[<prev] [next>] [<thread-prev] [thread-next>] [day] [month] [year] [list]
Message-ID: <19653.55494.240658.165153@quad.stoffel.home>
Date: Mon, 25 Oct 2010 15:21:42 -0400
From: "John Stoffel" <john@...ffel.org>
To: Eric Paris <eparis@...hat.com>
Cc: linux-kernel@...r.kernel.org,
linux-security-module@...r.kernel.org,
linux-fsdevel@...r.kernel.org, hch@...radead.org, zohar@...ibm.com,
warthog9@...nel.org, david@...morbit.com, jmorris@...ei.org,
kyle@...artin.ca, hpa@...or.com, akpm@...ux-foundation.org,
torvalds@...ux-foundation.org, mingo@...e.hu,
viro@...iv.linux.org.uk
Subject: Re: [PATCH 01/11] IMA: use rbtree instead of radix tree for inode
information cache
>>>>> "Eric" == Eric Paris <eparis@...hat.com> writes:
Eric> The IMA code needs to store the number of tasks which have an
Eric> open fd granting permission to write a file even when IMA is not
Eric> in use. It needs this information in order to be enabled at a
Eric> later point in time without losing it's integrity garantees.
This sounds completely wrong to me. If I disable IMA (but have the
sucker compiled in due to a vendor...) I don't want *any* overhead,
and this is speaking using my SysAdmin hat for people who do EDA
design work, and having fast systems is key for us. IMA is NOT. We
disable SELINUX too, because of the overhead and the maintenance
nightmare.
If IMA isn't enabled right from the get-go, how can you ensure
integrity? And how can you ensure integrity if root is compromised?
If root can disable IMA, screw around with a file, then turn on IMA
again without the change being guarrentteed to be noticed (and not
because the attacked didn't do the attack perfectly!) what's the use?
How does this help any?
To quote from:
http://domino.research.ibm.com/comm/research_people.nsf/pages/sailer.ima.html
What IMA is not
IMA is not controlling your system. IMA is non-intrusive and is best
described as an independent observer collecting integrity information
of loaded code or sensitive application files on demand. Consequently,
IMA does not prevent a system from illegal behavior that might
compromise the system including the integrity measurement architecture
itself. Recognizing the danger of being by-passed, IMA simply
invalidates its own measurement list by invalidating the TPM integrity
aggregate and thereby rendering the evidence useless (non-verifiable)
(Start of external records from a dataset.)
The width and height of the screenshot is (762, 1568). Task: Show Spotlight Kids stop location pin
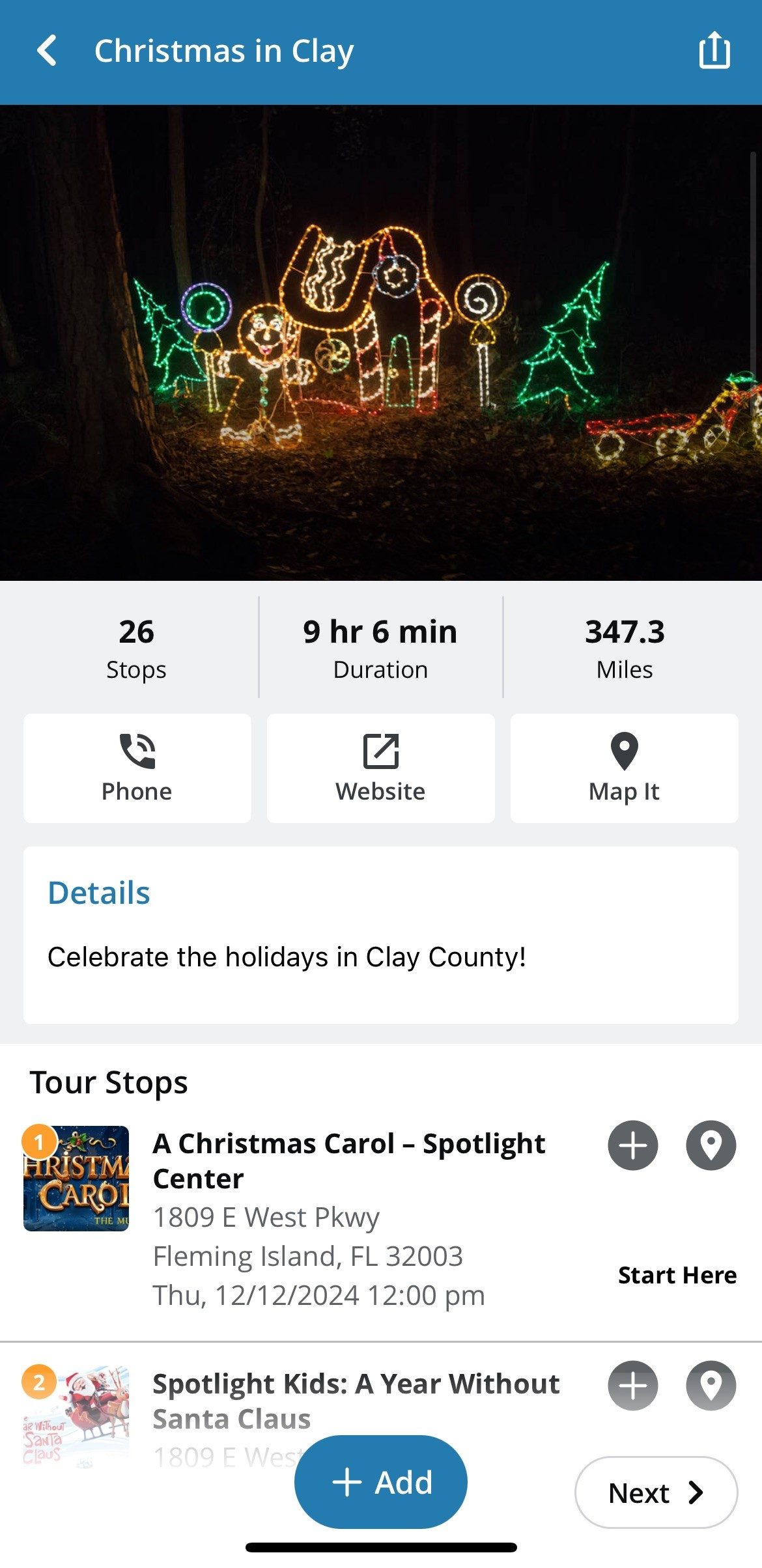coord(711,1386)
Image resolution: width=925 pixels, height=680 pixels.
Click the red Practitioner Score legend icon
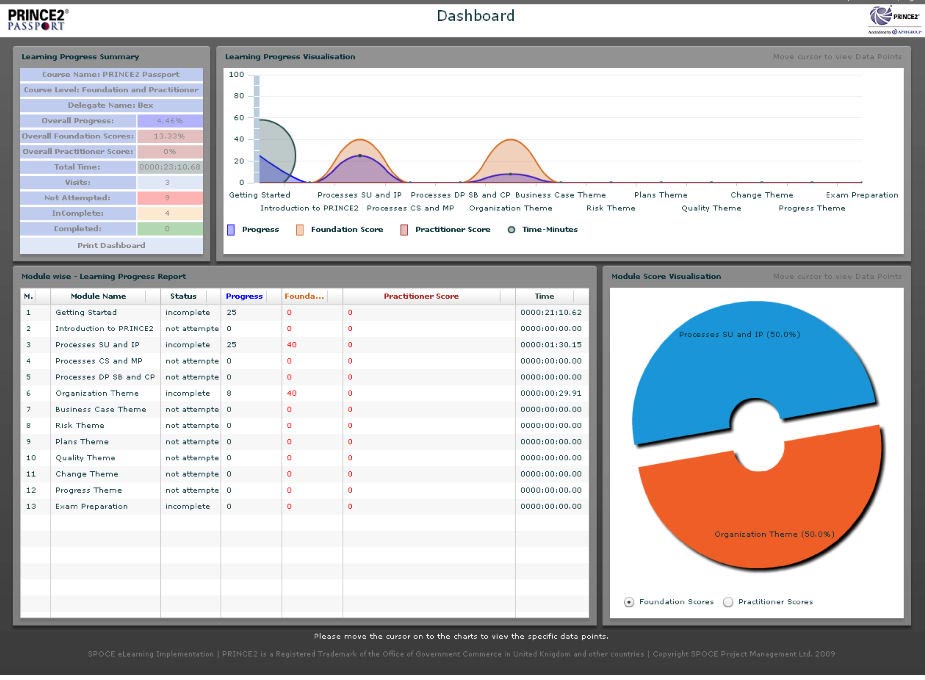click(404, 230)
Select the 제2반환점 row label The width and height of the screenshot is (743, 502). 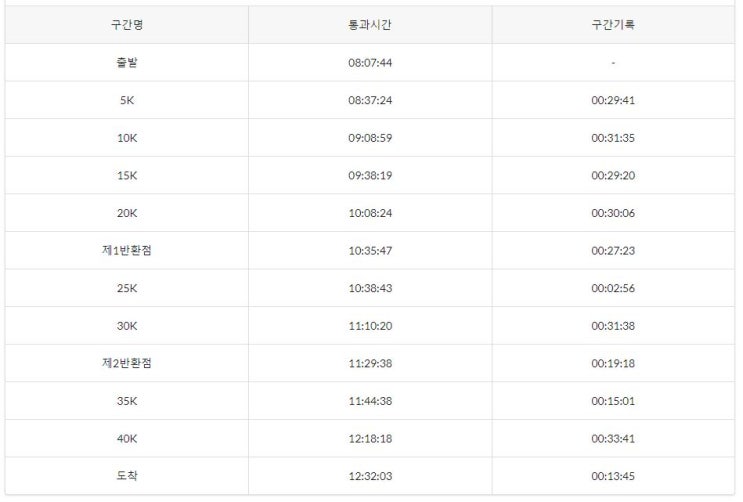(127, 363)
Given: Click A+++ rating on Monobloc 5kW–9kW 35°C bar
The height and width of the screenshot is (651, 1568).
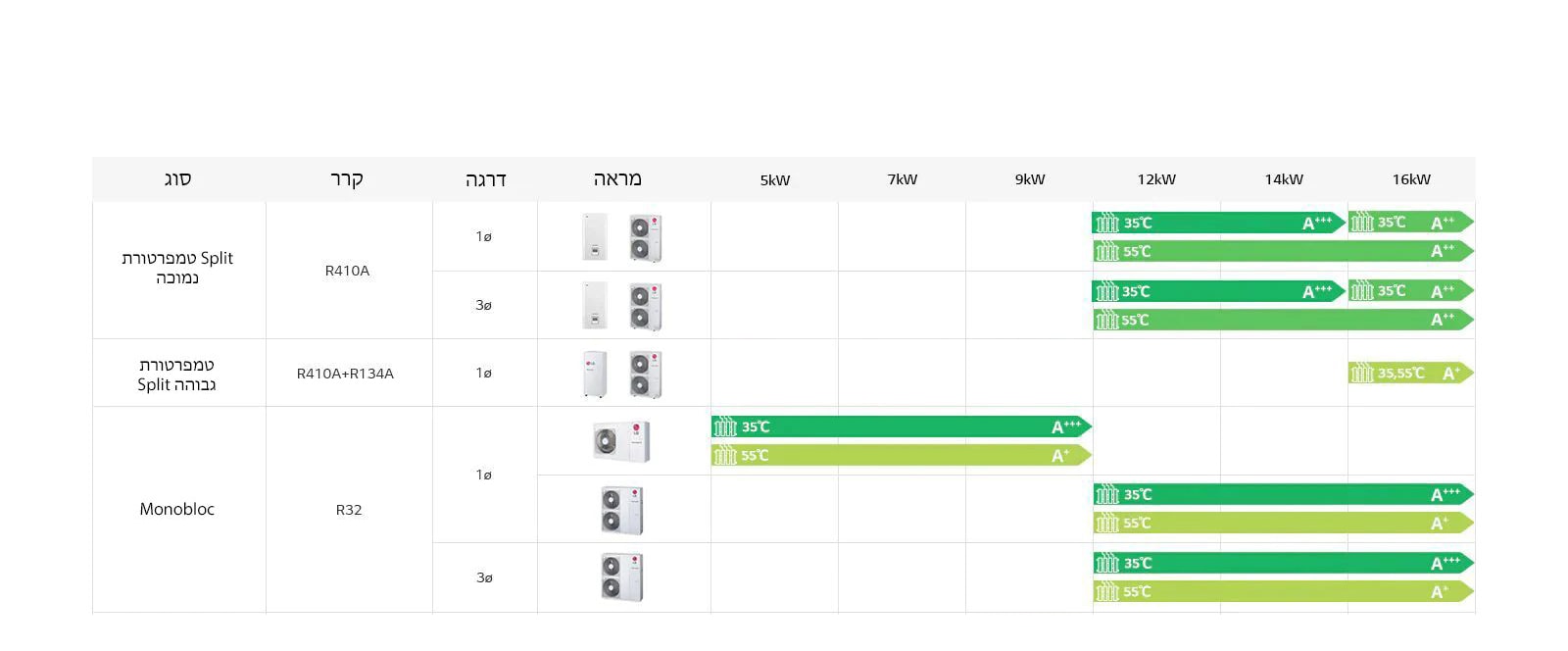Looking at the screenshot, I should 1065,426.
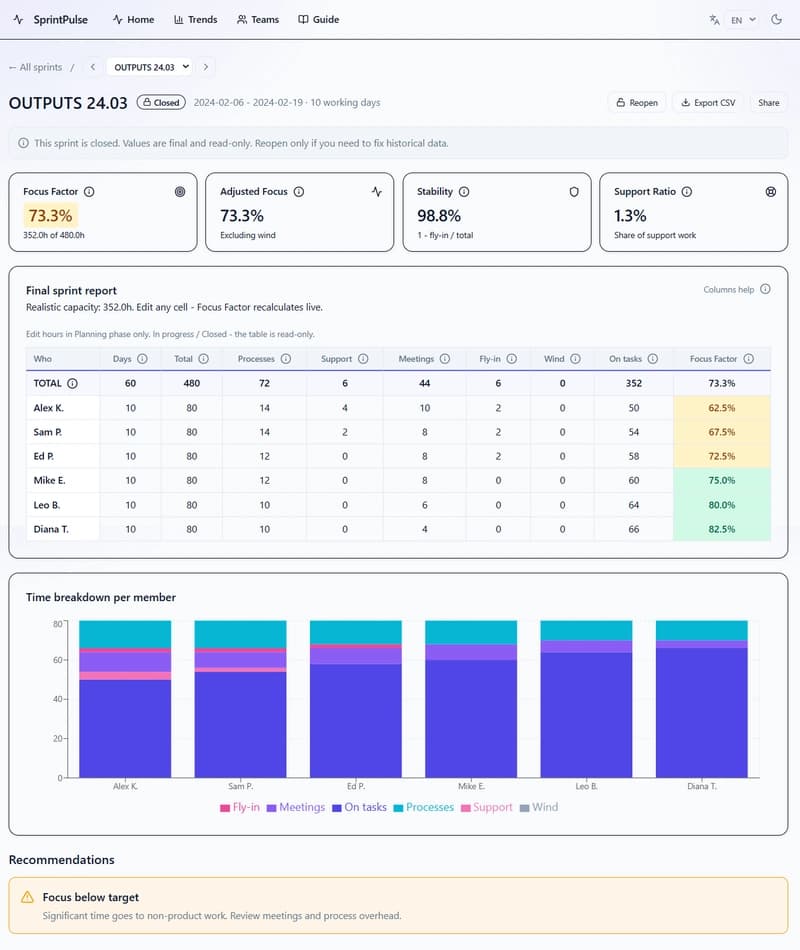Image resolution: width=800 pixels, height=950 pixels.
Task: Click the previous-sprint chevron in breadcrumb
Action: click(x=92, y=66)
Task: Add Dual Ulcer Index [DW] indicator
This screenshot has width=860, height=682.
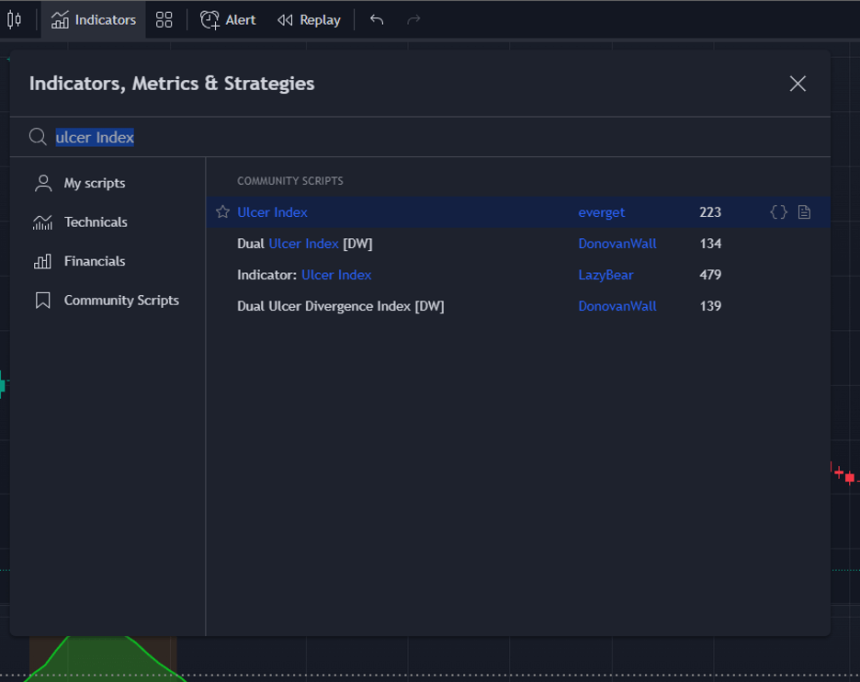Action: 304,243
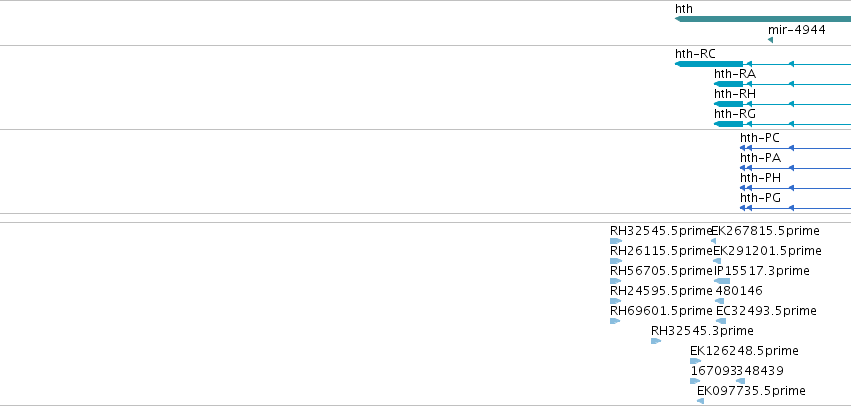Click the RH32545.5prime EST arrow
This screenshot has width=851, height=406.
(615, 241)
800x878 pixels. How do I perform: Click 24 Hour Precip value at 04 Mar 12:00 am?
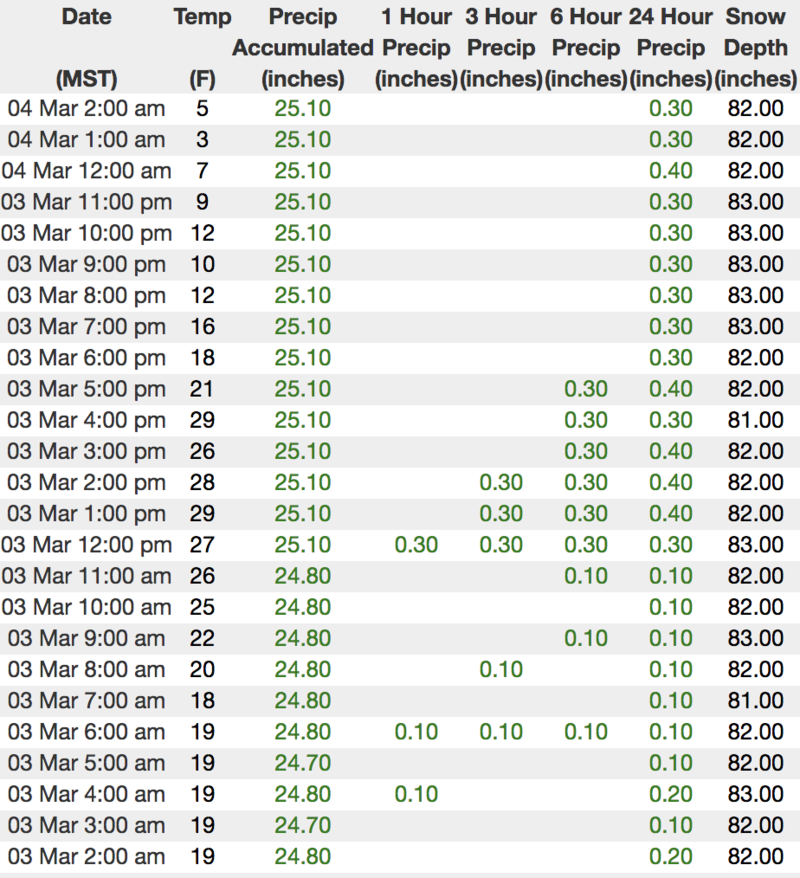(670, 171)
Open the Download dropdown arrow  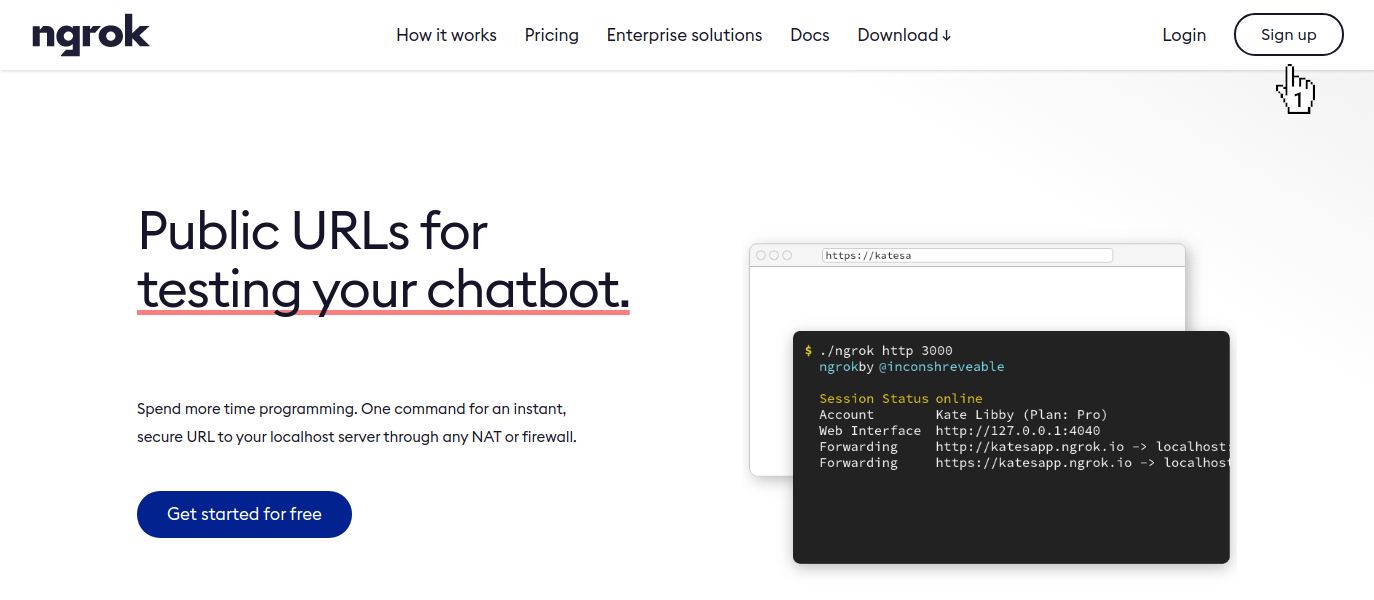946,35
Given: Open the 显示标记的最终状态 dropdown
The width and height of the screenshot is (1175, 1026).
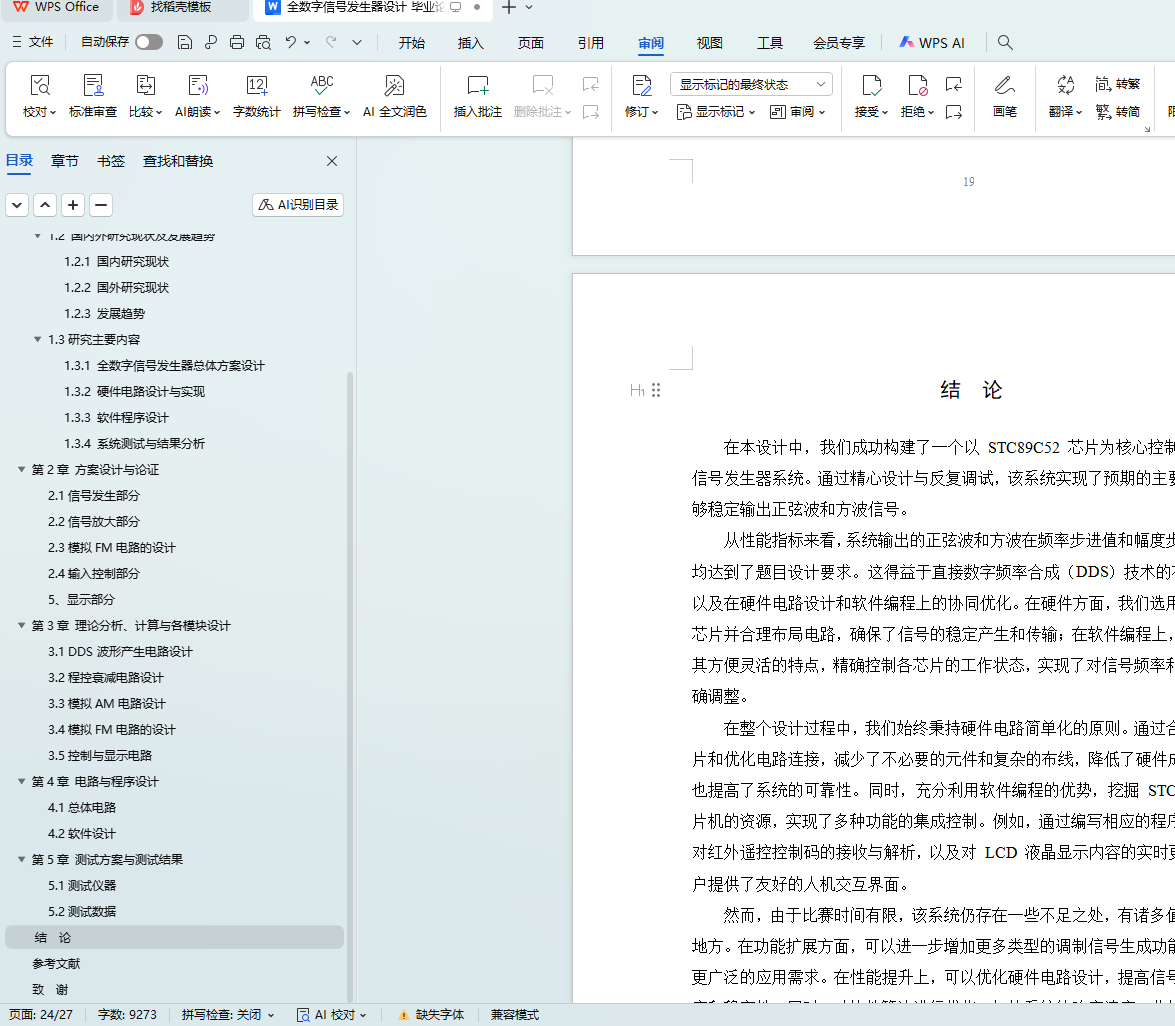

until it is reset during the next system reboot. For example, if
applications write directly to a device (/dev/hda, /dev/sda) or kernel
memory (/dev/kmem), then IMA invalidates the TPM aggregate.
IMA is not a Digital Rights Management tool either. IMA collects
evidence on the local system, which can be used for many purposes but
whose release is fully controlled by the local system. It is getting
harder to lie about what you are running when you use IMA; no doubt
about it. However, if system security is going to be reality, systems
that lie at will seem not a convincing alternative in a distributed
environment where the weakest link determines the security of the
distributed service. The price to pay is that properties must be
established securely and that the balance between use and abuse of
knowledge about such properties as well as the validity of requiring
such evidence (e.g., before connecting a system to a video-on-demand
service) must be controlled by rules that are enforced the same way
they are in other areas of our daily life (most likely by laws).
So basically, IMA is super duper tripwire with the ability to allow
some remote system to come in and ask for your Hashes. And if you
screw around with it, it immediately disables itself.
Which seems to fly in the face of your claim that it needs to be able
to re-enable itself by tracking open inodes even when disabled.
Eric> At the moment that means we store a little bit of data about
Eric> every inode in a cache. We use a radix tree key'd on the
Eric> inode's memory address. Dave Chinner pointed out that a radix
Eric> tree is a terrible data structure for such a sparse key space.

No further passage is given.